En ce site sauvage, le génie militaire français s'empressa au lendemain de la conquête de construire un pont qui franchit la rivière d'une seule portée. Ce pont n'était à vrai dire qu'une modeste passerelle à parapets de fer bien ancrés aux dents culées. Tel quel, et d'apparence insignifiante, il aura été une réalité dans mon existence d'adolescent avant de se hisser au niveau d'un symbole, celui du passage d'un monde à un autre... De chaque côté du pont, des chênes rabougris et des maquis couvrent les pentes et leur rocaille. Ce coin perdu, désert, dont même les chèvres s'éloignent, avait la réputation d'un coupe-gorge où, en cas de malheur, nulle victime humaine ne pouvait, selon une expression du pays : «se faire entendre des anges.» Que viendraient-ils faire en effet, dans ce lieu maudit affecté au règne du diable ? Lorsqu'on y passe seul, au-dessus des eaux, bruyantes toute l'année, même au plus fort de l'été, on est secoué malgré soi d'un frisson comme si tous les monstres de nos contes et les récits de brigands trouvaient en ce site sauvage leur lieu privilégié. De tout temps les kabyles l'ont peuplé de puissances occultes et l'ont appréhendé au point d'avoir édifié, à cent mètres de la passerelle, près d'une source d'eau merveilleusement pure, un très modeste sanctuaire -une cahute à vrai dire- destiné à conjurer les maléfices d'alentour et à assurer la sauvegarde des voyageurs. Il suffisait à ceux-ci de lui adresser une invocation et si possible de s'acquitter d'un péage de principe : galette ou figues déposées à la porte... Il y a près d'un siècle et avant toute construction de pont, on ne passait là qu’à gué, mais la force des eaux bondissantes, entre d'énormes rochers faisait parfois des victimes. Ces macabres souvenirs ajoutaient aux rémanences maléfiques des falaises voisines.
Lorsque fut construit le pont, mon grand-père qui avait un grand terrain de parcours, non loin du site, à Tijdit, disait de cet ouvrage d'art -le premier de la région- :
«La main des Français est passée là.».
À ses yeux, l'ouvrage avait une valeur, non seulement d'utilité, mais également d'assise et d'empreinte. Le pont servait certes de trait d'union entre deux tribus voisines, mais en y pensant bien, il reliait aussi deux univers. Le cours d'eau délimitait rigoureusement les terres des Aït-Yeni et celles des Iratène, chaque tribu occupant un versant. Aucun propriétaire riverain ne pouvait à l'époque s'étendre au territoire d'outre-rivière. Des rixes graves en auraient été l'inévitable prix. Avant la construction de la passerelle et l'avènement des libertés assurées par la présence française, Bereq'mouch fixait les limites de nos déambulations. On ne pouvait franchir ces limites que sous la protection de la tribu voisine -1'Anaïa-. Bereq'mouch était le point d'orgue de notre agitation tribale. À cause de quoi nous étions figés dans un univers clos par la rivière.

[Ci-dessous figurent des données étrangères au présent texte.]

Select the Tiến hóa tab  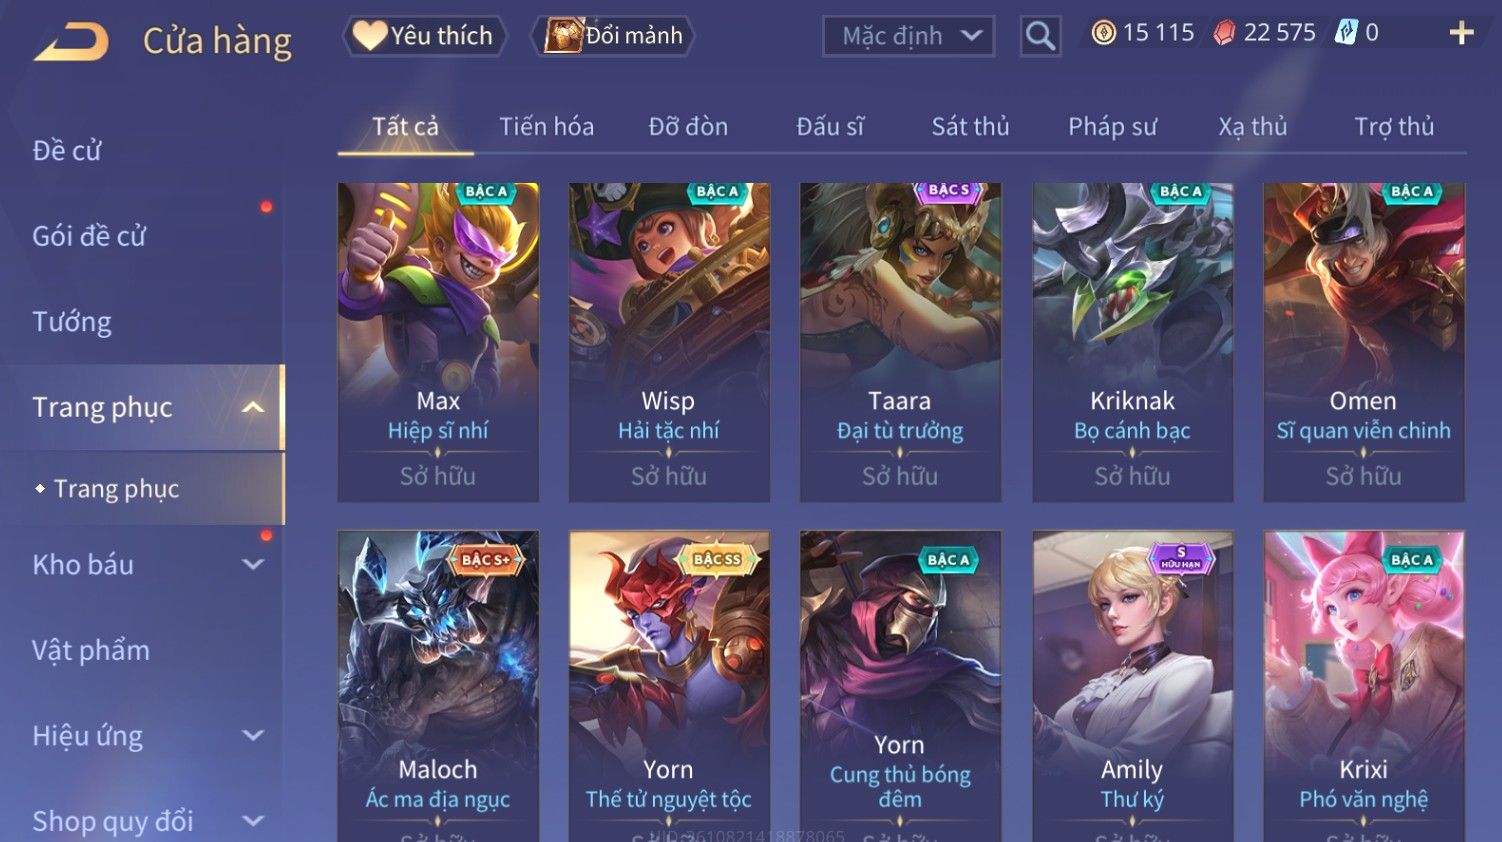pyautogui.click(x=546, y=126)
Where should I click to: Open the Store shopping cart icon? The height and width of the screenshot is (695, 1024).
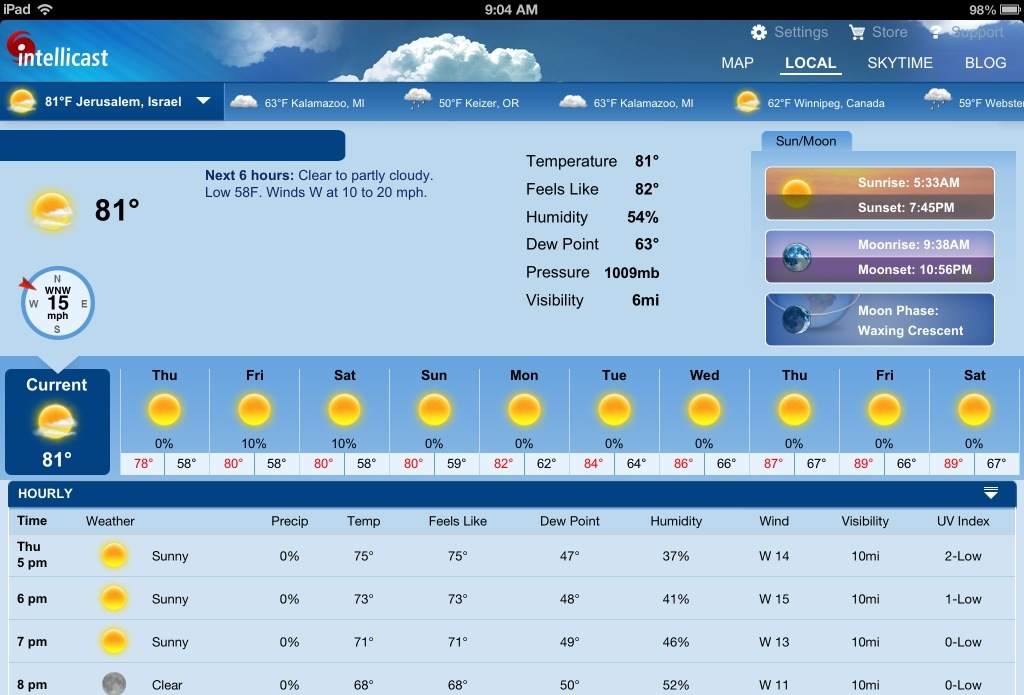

Depuis qu'existe le pont; nous pouvions aller au-delà, et monter enfin le plus librement du monde vers le Fort, point avancé du monde civilisé. Le versant des Iratène que nos aïeux n'abordaient que sous condition est devenu notre première rampe d'accès au monde nouveau qu'il nous est devenu loisible de découvrir. Le découvrir ! C'était mon rêve, ma première préoccupation à l'aurore de mon adolescence. Et un matin de quatorze juillet, sous prétexte d'aller nous baigner à la rivière bordant Tijdit, nous décidâmes, mon cousin Saou, quelques autres camarades et moi de «monter au Fort». Du coup, nous sortions de notre île, et symboliquement nous prenions nos premières distances à l'égard des «siècles obscurs» de notre passé.